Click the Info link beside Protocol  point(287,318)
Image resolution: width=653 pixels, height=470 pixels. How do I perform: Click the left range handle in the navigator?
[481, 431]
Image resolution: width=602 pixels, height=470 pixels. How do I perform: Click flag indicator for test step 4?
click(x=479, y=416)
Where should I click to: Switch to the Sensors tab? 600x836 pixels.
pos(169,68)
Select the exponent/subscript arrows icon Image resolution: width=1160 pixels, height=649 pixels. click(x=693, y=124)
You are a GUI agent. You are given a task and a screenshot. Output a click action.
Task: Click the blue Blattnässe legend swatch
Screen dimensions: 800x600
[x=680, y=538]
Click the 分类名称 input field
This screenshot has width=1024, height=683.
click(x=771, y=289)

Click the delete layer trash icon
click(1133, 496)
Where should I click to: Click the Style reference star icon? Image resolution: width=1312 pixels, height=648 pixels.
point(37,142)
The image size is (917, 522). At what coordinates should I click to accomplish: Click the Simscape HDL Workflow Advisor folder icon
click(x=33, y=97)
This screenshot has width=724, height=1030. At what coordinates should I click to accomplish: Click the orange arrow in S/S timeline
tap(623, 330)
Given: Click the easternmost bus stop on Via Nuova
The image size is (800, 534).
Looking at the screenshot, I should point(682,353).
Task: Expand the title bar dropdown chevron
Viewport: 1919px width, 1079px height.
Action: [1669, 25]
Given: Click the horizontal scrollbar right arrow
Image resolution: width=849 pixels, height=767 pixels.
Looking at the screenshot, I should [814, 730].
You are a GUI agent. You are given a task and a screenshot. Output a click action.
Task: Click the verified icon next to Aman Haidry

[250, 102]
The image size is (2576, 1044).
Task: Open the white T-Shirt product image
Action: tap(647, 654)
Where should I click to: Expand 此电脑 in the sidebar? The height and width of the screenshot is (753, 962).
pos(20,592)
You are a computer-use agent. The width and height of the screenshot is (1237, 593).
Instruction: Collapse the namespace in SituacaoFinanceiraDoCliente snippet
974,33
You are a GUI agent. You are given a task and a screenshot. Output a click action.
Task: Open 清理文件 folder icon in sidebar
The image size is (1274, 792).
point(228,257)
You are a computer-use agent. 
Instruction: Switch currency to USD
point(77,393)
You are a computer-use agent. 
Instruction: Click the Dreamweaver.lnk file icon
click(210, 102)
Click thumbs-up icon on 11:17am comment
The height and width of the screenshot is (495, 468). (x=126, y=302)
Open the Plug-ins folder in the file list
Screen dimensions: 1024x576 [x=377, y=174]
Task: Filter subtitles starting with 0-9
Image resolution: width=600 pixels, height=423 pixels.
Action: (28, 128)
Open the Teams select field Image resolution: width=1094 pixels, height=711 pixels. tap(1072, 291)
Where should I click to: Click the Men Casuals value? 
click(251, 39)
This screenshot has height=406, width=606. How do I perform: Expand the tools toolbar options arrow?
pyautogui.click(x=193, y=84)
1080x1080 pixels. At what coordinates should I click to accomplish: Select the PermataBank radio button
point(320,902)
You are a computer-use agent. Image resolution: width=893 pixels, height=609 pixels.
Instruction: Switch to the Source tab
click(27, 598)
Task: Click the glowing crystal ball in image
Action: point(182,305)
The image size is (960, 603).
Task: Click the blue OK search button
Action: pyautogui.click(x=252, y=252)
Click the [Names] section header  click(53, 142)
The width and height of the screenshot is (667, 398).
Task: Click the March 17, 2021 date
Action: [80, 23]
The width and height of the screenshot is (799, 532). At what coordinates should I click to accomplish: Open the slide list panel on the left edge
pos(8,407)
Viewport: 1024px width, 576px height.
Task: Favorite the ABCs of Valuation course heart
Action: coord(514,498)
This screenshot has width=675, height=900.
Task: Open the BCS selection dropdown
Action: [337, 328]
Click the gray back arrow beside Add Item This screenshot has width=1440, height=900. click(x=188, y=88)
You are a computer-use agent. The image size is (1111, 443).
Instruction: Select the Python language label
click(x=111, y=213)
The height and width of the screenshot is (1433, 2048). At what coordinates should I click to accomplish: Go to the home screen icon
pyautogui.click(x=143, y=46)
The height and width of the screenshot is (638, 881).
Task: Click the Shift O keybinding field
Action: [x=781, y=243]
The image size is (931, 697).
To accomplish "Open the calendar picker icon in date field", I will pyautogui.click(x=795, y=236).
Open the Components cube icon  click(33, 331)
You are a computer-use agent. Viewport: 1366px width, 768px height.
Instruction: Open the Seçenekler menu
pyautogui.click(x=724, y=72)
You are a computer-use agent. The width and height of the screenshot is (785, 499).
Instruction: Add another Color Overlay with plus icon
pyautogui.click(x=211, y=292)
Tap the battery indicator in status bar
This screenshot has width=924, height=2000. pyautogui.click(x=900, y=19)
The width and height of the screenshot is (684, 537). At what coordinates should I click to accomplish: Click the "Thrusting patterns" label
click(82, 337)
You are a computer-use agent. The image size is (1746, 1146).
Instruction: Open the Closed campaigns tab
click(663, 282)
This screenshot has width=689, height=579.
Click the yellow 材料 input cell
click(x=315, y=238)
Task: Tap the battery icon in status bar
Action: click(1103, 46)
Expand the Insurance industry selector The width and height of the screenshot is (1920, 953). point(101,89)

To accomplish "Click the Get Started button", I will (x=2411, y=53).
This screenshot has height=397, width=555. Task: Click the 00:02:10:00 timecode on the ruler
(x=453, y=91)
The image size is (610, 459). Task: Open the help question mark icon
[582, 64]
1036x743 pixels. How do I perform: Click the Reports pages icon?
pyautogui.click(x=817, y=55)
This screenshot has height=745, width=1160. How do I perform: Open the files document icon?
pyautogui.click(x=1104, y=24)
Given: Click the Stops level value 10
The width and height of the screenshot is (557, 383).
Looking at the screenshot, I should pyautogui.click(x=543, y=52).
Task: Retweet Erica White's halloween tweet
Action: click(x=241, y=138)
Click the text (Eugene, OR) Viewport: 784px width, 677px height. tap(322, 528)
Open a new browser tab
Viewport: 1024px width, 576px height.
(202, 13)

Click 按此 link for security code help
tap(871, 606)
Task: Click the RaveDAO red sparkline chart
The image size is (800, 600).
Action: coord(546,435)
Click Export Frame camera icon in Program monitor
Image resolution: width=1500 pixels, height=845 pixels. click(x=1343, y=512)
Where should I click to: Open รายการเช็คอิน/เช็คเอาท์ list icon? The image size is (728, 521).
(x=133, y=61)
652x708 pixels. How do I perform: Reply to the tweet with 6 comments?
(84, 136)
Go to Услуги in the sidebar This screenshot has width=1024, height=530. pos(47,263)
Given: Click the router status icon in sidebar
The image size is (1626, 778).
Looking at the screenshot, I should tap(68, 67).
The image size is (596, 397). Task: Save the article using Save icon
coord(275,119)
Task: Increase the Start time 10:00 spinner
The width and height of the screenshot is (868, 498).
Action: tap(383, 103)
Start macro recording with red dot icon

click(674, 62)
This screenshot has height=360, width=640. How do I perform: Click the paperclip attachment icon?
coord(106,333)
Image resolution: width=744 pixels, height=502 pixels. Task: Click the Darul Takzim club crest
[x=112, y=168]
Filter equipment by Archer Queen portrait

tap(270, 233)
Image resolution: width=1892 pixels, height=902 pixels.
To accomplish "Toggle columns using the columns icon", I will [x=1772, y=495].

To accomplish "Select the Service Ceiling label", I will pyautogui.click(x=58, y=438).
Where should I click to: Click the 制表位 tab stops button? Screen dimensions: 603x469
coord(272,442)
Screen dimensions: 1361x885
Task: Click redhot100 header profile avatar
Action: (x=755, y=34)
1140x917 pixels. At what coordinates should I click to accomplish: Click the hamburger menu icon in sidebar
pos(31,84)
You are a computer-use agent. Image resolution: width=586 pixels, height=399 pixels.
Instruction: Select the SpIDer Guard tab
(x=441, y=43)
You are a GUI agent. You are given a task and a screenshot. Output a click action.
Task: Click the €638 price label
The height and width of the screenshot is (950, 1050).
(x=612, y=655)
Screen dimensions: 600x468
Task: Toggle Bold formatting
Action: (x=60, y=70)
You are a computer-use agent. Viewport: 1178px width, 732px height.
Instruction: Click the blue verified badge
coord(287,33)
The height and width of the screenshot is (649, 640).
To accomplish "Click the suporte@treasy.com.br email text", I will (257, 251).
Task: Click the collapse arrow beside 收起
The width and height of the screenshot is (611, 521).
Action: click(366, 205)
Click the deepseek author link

• **ASSIGNMENT**
All lines in the data above from the one with "You are a computer-use agent. Image resolution: width=893" through the one with "Click the gray" must be repeated exactly, and no others.

• **RESULT OF THIS EXERCISE**
You are a computer-use agent. Image resolution: width=893 pixels, height=609 pixels.
Instruction: Switch to the Source tab
click(27, 598)
Task: Click the glowing crystal ball in image
Action: point(182,305)
The image size is (960, 603).
Task: Click the blue OK search button
Action: pyautogui.click(x=252, y=252)
Click the [Names] section header  click(53, 142)
The width and height of the screenshot is (667, 398).
Task: Click the March 17, 2021 date
Action: [80, 23]
The width and height of the screenshot is (799, 532). At what coordinates should I click to accomplish: Open the slide list panel on the left edge
pos(8,407)
Viewport: 1024px width, 576px height.
Task: Favorite the ABCs of Valuation course heart
Action: coord(514,498)
This screenshot has width=675, height=900.
Task: Open the BCS selection dropdown
Action: [337, 328]
Click the gray back arrow beside Add Item This screenshot has width=1440, height=900. click(x=188, y=88)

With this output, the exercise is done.